All of lore.kernel.org
 help / color / mirror / Atom feed
* [PATCH v2 net-next] net: sched: run ingress qdisc without locks
@ 2015-05-02  5:27 Alexei Starovoitov
  2015-05-03 15:42 ` Jesper Dangaard Brouer
  0 siblings, 1 reply; 5+ messages in thread
From: Alexei Starovoitov @ 2015-05-02  5:27 UTC (permalink / raw)
  To: David S. Miller; +Cc: John Fastabend, Jamal Hadi Salim, Daniel Borkmann, netdev

From: John Fastabend <john.r.fastabend@intel.com>

TC classifiers/actions were converted to RCU by John in the series:
http://thread.gmane.org/gmane.linux.network/329739/focus=329739
and many follow on patches.
This is the last patch from that series that finally drops
ingress spin_lock.

Single cpu ingress+u32 performance goes from 22.9 Mpps to 24.5 Mpps.

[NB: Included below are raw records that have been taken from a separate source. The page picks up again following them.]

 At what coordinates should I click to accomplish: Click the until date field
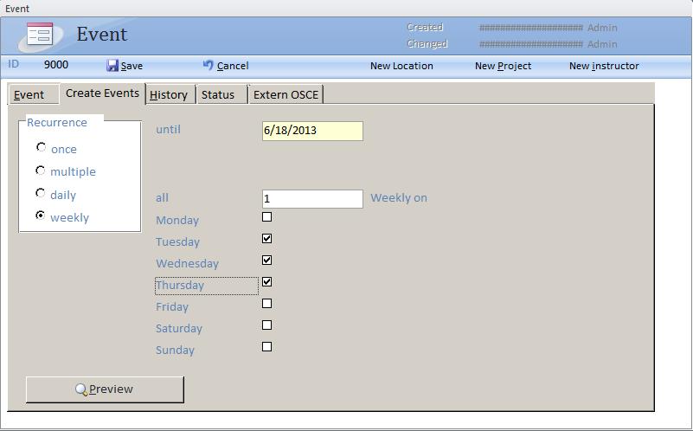[311, 131]
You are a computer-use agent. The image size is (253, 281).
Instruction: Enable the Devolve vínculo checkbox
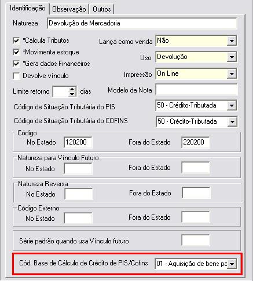coord(16,76)
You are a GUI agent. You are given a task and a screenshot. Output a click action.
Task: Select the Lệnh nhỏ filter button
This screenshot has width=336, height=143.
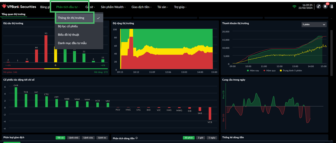[73, 138]
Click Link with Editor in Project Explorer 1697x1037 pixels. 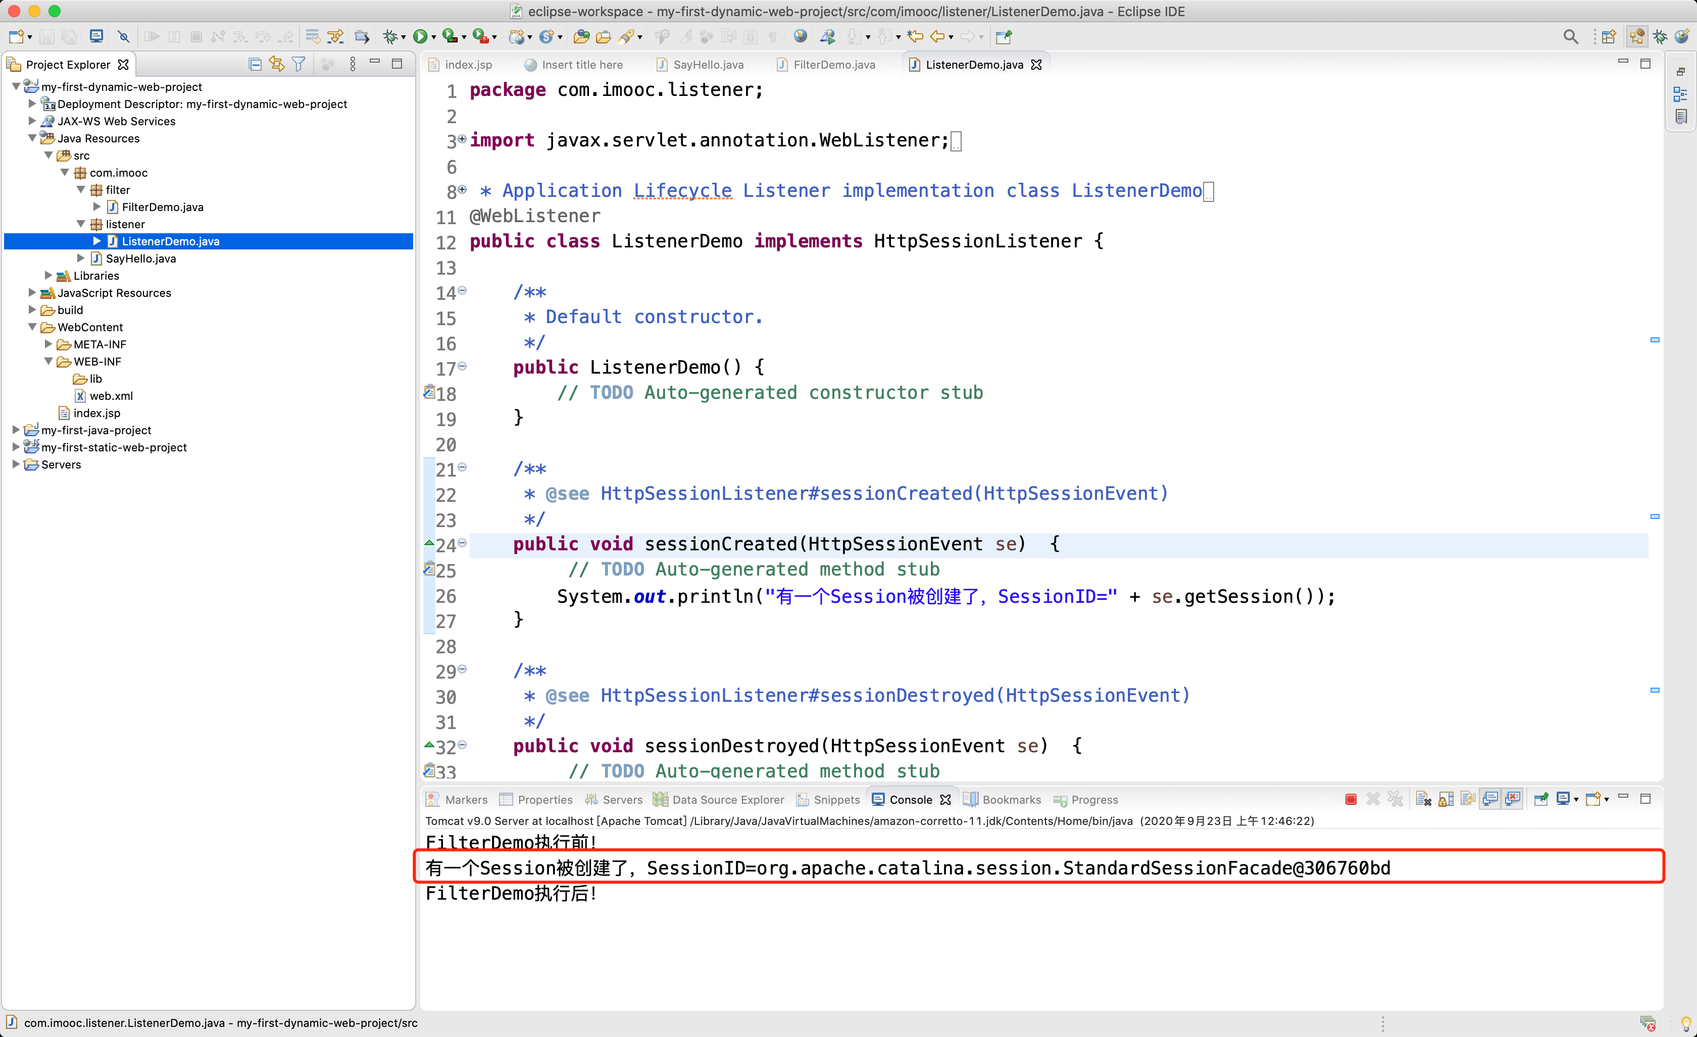(x=277, y=64)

In two cpu case when both cores are receiving traffic on the same
device and go into the same ingress+u32 the performance jumps
from 4.5 + 4.5 Mpps to 23.5 + 23.5 Mpps

Signed-off-by: John Fastabend <john.r.fastabend@intel.com>
Signed-off-by: Alexei Starovoitov <ast@plumgrid.com>
Signed-off-by: Jamal Hadi Salim <jhs@mojatatu.com>
Acked-by: Daniel Borkmann <daniel@iogearbox.net>
---

v1->v2: add From:John tag, Sob, Ack

 net/core/dev.c          |    2 --
 net/sched/sch_ingress.c |    5 +++--
 2 files changed, 3 insertions(+), 4 deletions(-)

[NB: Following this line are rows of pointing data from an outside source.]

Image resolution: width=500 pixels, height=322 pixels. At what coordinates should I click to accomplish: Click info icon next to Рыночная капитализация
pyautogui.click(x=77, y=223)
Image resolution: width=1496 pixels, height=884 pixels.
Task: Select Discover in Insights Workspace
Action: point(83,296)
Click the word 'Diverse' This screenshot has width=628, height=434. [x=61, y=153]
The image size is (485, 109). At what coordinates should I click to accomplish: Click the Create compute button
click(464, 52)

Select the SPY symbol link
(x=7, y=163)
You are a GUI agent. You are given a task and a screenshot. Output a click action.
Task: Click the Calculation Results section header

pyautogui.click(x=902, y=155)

diff --git a/net/core/dev.c b/net/core/dev.c
index 97a15ae8d07a..862875ec8f2f 100644
--- a/net/core/dev.c
+++ b/net/core/dev.c
@@ -3538,10 +3538,8 @@ static int ing_filter(struct sk_buff *skb, struct netdev_queue *rxq)
 
 	q = rcu_dereference(rxq->qdisc);
 	if (q != &noop_qdisc) {
-		spin_lock(qdisc_lock(q));
 		if (likely(!test_bit(__QDISC_STATE_DEACTIVATED, &q->state)))
 			result = qdisc_enqueue_root(skb, q);
-		spin_unlock(qdisc_lock(q));
 	}
 
 	return result;
diff --git a/net/sched/sch_ingress.c b/net/sched/sch_ingress.c
index 4cdbfb85686a..a89cc3278bfb 100644
--- a/net/sched/sch_ingress.c
+++ b/net/sched/sch_ingress.c
@@ -65,11 +65,11 @@ static int ingress_enqueue(struct sk_buff *skb, struct Qdisc *sch)
 
 	result = tc_classify(skb, fl, &res);
 
-	qdisc_bstats_update(sch, skb);
+	qdisc_bstats_update_cpu(sch, skb);
 	switch (result) {
 	case TC_ACT_SHOT:
 		result = TC_ACT_SHOT;
-		qdisc_qstats_drop(sch);
+		qdisc_qstats_drop_cpu(sch);
 		break;
 	case TC_ACT_STOLEN:
 	case TC_ACT_QUEUED:
@@ -91,6 +91,7 @@ static int ingress_enqueue(struct sk_buff *skb, struct Qdisc *sch)
 static int ingress_init(struct Qdisc *sch, struct nlattr *opt)
 {
 	net_inc_ingress_queue();
+	sch->flags |= TCQ_F_CPUSTATS;
 
 	return 0;
 }
-- 
1.7.9.5

^ permalink raw reply related	[flat|nested] 5+ messages in thread

* Re: [PATCH v2 net-next] net: sched: run ingress qdisc without locks
  2015-05-02  5:27 [PATCH v2 net-next] net: sched: run ingress qdisc without locks Alexei Starovoitov
@ 2015-05-03 15:42 ` Jesper Dangaard Brouer
  2015-05-04  5:12   ` Alexei Starovoitov
  0 siblings, 1 reply; 5+ messages in thread
From: Jesper Dangaard Brouer @ 2015-05-03 15:42 UTC (permalink / raw)
  To: Alexei Starovoitov
  Cc: brouer, David S. Miller, John Fastabend, Jamal Hadi Salim,
	Daniel Borkmann, netdev

On Fri,  1 May 2015 22:27:28 -0700
Alexei Starovoitov <ast@plumgrid.com> wrote:

> From: John Fastabend <john.r.fastabend@intel.com>
> 
> TC classifiers/actions were converted to RCU by John in the series:
> http://thread.gmane.org/gmane.linux.network/329739/focus=329739
> and many follow on patches.
> This is the last patch from that series that finally drops
> ingress spin_lock.

I absolutely love this change.  It is a huge step for ingress
scalability.


> Single cpu ingress+u32 performance goes from 22.9 Mpps to 24.5 Mpps.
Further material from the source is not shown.